DOCUMENT TEXT:
'''
A concept album is a musical album whose tracks hold a larger purpose or meaning collectively than they do individually. This is typically achieved through a single central narrative or theme, which can be instrumental, compositional, or lyrical. Alternatively, the term may signify an album that lacks any explicit musical or lyrical motif, but is considered to be of "uniform excellence". Music critics remain divided on the precise definition of a concept album.

The format is often stated to have begun with folk singer Woody Guthrie's Dust Bowl Ballads (1940) and was subsequently popularized by traditional pop singer Frank Sinatra's 1940s–50s string of albums centered around a given theme. However, the term is most closely associated with rock music from the 1960s and afterwards. In the 1960s, various rock bands released several well-regarded concept albums, eventually leading to the birth of the rock opera.

==Definitions==
There is no clear definition of a "concept album". Fiona Sturges of The Independent stated that the concept album "was originally defined as a long-player where the songs were based on one dramatic idea – but the term is subjective." A precursor to this type of album can be found in the 19th-century song cycle, which ran into similar difficulties in classification. The extremely broad definitions of a "concept album" could potentially encompass all soundtracks, compilations, cast recordings, greatest hits albums, tribute albums, Christmas albums, and live albums.

The most common definitions refer to an expanded approach to a rock album (as a story, play, or opus), or a project that either revolves around a specific theme or a collection of related materials. AllMusic writes, "A concept album could be a collection of songs by an individual songwriter or a particular theme – these are the concept LPs that reigned in the '50s ... the phrase 'concept album' is inextricably tied to the late 1960s, when rock & rollers began stretching the limits of their art form." Author Jim Cullen describes it as "a collection of discrete but thematically unified songs whose whole is greater than the sum of its parts ... sometimes [erroneously] assumed to be a product of the rock era." Author Roy Shuker defines concept albums and rock operas as albums that are "unified by a theme, which can be instrumental, compositional, narrative, or lyrical. ... In this form, the album changed from a collection of heterogeneous songs into a narrative work with a single theme, in which individual songs segue into one another."
'''
DATA RECORDS:
'''
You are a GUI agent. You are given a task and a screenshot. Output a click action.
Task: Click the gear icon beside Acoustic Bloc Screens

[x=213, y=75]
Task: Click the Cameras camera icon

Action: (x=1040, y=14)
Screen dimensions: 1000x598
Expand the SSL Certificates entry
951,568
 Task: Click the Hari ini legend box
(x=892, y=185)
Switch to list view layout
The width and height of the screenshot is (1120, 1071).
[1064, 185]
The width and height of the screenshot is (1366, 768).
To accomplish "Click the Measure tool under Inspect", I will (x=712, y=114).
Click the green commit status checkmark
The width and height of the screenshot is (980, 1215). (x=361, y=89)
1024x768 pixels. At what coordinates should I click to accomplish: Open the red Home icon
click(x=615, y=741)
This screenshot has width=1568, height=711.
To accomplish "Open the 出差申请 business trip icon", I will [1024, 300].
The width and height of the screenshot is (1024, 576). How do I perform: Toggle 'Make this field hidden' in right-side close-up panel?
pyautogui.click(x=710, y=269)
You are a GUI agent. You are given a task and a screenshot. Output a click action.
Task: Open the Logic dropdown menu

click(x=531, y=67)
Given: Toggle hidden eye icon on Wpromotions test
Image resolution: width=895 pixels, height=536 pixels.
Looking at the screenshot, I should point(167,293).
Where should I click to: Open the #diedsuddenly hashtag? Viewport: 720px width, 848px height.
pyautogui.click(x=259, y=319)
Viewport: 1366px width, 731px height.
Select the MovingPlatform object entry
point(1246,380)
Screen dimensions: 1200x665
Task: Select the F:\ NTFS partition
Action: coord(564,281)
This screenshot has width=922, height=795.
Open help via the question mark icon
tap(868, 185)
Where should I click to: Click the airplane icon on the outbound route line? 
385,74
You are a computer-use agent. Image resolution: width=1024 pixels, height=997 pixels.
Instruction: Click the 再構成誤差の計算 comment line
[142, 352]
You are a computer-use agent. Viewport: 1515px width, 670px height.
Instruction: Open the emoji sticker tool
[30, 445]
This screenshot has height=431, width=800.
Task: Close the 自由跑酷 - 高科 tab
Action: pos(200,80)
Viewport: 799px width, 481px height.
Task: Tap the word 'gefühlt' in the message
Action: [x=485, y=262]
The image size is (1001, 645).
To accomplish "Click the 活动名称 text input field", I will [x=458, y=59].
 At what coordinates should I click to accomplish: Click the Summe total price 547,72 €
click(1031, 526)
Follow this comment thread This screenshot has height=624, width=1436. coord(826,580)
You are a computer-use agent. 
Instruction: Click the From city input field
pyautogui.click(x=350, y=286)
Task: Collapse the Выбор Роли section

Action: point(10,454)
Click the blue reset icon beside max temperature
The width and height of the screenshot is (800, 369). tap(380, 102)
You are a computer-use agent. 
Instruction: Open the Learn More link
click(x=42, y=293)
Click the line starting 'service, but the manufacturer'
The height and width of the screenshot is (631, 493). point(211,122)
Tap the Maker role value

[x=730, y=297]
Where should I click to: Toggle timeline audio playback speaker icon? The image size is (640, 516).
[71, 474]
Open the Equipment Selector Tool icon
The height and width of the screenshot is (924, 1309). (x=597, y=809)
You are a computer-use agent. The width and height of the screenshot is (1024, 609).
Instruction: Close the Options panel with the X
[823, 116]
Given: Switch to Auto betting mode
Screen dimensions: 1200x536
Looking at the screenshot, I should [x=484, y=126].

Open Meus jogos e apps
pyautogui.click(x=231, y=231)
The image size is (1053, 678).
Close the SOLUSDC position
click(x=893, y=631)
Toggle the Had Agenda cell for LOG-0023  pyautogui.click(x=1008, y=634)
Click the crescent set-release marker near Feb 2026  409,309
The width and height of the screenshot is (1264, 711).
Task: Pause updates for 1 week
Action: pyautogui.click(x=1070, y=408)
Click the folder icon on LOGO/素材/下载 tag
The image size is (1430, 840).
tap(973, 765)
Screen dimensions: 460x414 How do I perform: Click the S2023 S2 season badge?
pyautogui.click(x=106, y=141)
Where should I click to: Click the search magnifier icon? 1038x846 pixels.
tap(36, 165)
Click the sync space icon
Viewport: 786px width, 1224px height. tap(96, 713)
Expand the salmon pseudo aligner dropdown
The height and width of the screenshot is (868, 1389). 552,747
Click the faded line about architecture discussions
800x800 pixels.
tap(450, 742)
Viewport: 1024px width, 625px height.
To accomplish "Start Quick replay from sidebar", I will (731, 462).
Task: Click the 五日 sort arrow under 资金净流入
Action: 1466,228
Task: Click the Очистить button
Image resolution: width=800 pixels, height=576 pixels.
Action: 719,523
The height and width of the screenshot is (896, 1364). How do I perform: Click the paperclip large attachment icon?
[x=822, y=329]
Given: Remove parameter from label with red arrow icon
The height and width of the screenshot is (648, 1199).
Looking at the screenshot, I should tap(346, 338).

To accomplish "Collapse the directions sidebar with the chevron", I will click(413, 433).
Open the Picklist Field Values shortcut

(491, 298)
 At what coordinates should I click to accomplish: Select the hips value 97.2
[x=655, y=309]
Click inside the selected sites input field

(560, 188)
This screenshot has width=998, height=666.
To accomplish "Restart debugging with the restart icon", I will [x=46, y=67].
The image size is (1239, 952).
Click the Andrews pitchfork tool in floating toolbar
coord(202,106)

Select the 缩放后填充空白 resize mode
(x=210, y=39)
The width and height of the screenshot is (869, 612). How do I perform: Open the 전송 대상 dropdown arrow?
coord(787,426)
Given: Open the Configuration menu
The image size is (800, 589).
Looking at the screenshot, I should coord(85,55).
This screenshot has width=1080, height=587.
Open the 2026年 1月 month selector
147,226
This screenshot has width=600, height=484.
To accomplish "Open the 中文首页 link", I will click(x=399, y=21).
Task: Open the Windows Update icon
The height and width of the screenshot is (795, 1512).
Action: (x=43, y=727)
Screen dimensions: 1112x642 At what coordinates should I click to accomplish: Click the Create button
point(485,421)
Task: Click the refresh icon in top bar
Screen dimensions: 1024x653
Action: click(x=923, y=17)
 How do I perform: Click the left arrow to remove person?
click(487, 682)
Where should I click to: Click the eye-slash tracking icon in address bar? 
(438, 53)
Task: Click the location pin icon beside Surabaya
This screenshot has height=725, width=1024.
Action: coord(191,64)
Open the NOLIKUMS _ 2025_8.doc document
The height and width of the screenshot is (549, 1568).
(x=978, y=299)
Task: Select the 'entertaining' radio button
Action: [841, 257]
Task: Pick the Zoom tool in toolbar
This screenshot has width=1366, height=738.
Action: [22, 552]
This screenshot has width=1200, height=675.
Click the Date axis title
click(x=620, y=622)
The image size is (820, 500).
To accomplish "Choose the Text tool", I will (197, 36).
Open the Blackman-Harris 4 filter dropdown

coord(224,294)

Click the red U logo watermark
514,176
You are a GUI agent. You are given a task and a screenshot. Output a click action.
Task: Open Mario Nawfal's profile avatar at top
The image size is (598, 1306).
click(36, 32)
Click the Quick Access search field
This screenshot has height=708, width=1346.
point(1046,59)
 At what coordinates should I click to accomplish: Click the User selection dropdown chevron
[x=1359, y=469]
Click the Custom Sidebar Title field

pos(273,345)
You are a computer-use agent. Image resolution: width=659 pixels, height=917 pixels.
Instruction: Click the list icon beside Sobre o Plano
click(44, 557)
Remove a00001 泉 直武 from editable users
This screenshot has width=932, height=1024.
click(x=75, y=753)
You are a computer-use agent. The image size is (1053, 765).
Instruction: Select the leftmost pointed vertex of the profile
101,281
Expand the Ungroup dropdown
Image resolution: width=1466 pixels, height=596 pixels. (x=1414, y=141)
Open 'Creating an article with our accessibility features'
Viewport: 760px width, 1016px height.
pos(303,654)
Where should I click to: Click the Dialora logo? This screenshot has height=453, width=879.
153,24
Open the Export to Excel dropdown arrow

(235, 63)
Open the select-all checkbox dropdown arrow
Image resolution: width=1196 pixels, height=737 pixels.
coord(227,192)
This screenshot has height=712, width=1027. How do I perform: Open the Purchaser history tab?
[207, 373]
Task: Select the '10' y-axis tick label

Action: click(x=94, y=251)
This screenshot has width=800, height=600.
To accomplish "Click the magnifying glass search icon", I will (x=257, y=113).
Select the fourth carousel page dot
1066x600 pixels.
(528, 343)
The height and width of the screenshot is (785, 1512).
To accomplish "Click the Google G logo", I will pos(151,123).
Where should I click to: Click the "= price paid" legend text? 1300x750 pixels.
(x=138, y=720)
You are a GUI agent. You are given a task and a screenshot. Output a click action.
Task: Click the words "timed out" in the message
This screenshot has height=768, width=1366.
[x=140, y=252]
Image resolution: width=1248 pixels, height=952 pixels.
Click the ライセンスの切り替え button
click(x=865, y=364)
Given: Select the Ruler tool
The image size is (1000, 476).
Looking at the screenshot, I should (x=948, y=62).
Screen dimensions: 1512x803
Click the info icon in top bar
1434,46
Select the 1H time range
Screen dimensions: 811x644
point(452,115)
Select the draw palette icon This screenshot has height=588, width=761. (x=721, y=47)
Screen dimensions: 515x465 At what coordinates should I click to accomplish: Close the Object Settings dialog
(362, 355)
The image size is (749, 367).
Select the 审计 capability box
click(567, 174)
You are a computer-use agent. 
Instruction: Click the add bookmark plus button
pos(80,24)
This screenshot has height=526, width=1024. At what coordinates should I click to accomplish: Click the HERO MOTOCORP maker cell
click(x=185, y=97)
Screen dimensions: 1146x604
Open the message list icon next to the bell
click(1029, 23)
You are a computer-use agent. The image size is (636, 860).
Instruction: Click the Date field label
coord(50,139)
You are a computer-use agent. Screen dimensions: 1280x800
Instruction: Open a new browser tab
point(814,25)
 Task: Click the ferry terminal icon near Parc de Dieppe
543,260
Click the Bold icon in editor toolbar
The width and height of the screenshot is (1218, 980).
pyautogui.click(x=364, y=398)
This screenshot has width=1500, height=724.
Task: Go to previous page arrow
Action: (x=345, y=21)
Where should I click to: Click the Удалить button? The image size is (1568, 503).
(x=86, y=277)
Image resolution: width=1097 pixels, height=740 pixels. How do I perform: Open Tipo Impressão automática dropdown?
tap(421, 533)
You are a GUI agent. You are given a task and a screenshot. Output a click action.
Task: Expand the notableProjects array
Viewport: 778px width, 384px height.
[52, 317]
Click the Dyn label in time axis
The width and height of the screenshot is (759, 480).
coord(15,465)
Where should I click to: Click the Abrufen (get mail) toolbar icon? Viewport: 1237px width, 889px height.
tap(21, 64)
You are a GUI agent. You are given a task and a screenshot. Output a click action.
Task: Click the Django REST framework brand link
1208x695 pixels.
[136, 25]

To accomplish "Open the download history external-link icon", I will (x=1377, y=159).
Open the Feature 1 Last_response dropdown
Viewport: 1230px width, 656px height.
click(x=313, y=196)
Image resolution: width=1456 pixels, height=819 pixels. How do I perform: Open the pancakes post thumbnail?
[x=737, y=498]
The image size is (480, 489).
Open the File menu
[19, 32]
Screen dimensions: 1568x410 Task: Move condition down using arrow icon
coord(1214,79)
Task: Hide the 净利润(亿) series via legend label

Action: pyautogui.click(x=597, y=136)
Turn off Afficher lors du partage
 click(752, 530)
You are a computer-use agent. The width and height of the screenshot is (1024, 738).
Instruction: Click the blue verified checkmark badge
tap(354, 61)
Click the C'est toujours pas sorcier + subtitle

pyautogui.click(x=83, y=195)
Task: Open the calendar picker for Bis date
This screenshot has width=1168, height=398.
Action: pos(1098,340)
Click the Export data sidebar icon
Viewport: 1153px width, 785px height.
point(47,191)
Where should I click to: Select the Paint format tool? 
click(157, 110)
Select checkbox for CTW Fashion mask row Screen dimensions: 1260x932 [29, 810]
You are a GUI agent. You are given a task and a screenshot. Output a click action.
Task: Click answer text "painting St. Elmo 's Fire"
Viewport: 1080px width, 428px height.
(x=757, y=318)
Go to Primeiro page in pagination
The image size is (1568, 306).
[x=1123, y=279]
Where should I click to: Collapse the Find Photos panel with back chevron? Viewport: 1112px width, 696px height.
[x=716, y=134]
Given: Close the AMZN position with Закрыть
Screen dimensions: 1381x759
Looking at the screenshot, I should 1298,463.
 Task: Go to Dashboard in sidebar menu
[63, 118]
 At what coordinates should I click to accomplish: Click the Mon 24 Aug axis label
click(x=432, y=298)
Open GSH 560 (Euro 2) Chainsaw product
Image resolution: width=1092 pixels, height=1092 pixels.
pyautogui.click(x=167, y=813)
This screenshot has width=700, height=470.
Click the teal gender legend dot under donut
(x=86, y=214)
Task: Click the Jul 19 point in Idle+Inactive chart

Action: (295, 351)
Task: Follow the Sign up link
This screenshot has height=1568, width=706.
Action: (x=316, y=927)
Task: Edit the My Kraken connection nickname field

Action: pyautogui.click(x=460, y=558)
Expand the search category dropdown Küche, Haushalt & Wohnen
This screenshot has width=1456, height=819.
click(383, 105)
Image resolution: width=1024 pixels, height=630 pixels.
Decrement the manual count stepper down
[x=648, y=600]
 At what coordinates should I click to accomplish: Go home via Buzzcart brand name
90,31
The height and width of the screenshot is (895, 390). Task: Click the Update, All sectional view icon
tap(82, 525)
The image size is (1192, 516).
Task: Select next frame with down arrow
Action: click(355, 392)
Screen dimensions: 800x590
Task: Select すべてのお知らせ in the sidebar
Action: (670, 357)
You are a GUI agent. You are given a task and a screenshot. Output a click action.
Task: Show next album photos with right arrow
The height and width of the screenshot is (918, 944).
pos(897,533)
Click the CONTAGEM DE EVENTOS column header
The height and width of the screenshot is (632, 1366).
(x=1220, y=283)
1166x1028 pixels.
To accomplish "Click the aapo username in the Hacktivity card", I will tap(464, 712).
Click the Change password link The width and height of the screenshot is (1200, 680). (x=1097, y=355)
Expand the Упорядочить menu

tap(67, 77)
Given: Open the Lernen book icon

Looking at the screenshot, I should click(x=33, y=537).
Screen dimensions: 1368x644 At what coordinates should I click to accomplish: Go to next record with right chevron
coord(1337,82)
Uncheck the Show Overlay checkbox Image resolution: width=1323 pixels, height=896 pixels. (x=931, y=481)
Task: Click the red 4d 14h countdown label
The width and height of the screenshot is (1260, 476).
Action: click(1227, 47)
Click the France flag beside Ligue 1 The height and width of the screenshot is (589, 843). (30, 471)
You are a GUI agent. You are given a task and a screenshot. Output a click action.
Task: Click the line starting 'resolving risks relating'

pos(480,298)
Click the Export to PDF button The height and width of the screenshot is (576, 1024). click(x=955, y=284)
'''
SET OF TASKS:
A - Repeat the passage from the concept album text, starting at "The format is" and ending at "the rock opera.".
B - Go on with the text about concept albums from the point where it stops.

RESPONSES TO THE TASKS:
A -
The format is often stated to have begun with folk singer Woody Guthrie's Dust Bowl Ballads (1940) and was subsequently popularized by traditional pop singer Frank Sinatra's 1940s–50s string of albums centered around a given theme. However, the term is most closely associated with rock music from the 1960s and afterwards. In the 1960s, various rock bands released several well-regarded concept albums, eventually leading to the birth of the rock opera.

B -
Speaking of concepts in albums during the 1970s, Robert Christgau wrote in Christgau's Record Guide: Rock Albums of the Seventies (1981), because "overall impression" of an album matters, "concept intensifies the impact" of certain albums "in more or less the way Sgt. Pepper intended", as well as "a species of concept that pushes a rhythmically unrelenting album like The Wild Magnolias or a vocally irresistible one like Shirley Brown's Woman to Woman, to a deeper level of significance."

==History==

===1940s–50s: Origins===

In the 2016 BBC documentary When Pop Went Epic: The Crazy World of the Concept Album, it is suggested that the first concept album is Woody Guthrie's 1940 album Dust Bowl Ballads. The Independent regards it as "perhaps" one of the first concept albums, consisting exclusively of semi-autobiographical songs about the hardships of American migrant labourers during the 1930s. In 1948, the first commercially successful LP record was introduced. These LP records had higher quality sound, and up to 25 minutes per side of a record. With close to one hour listening time, LPs allowed the possibility of lengthier compositions or suites which could be contained in one album. Soon after, space age pop composers were producing concept albums. Themes included exploring wild life and dealing with emotions, with some albums meant to be played while dining or relaxing. This was accompanied in the mid-1950s with the invention of book-like gatefold packaging, which allowed room for liner notes to explain the concept.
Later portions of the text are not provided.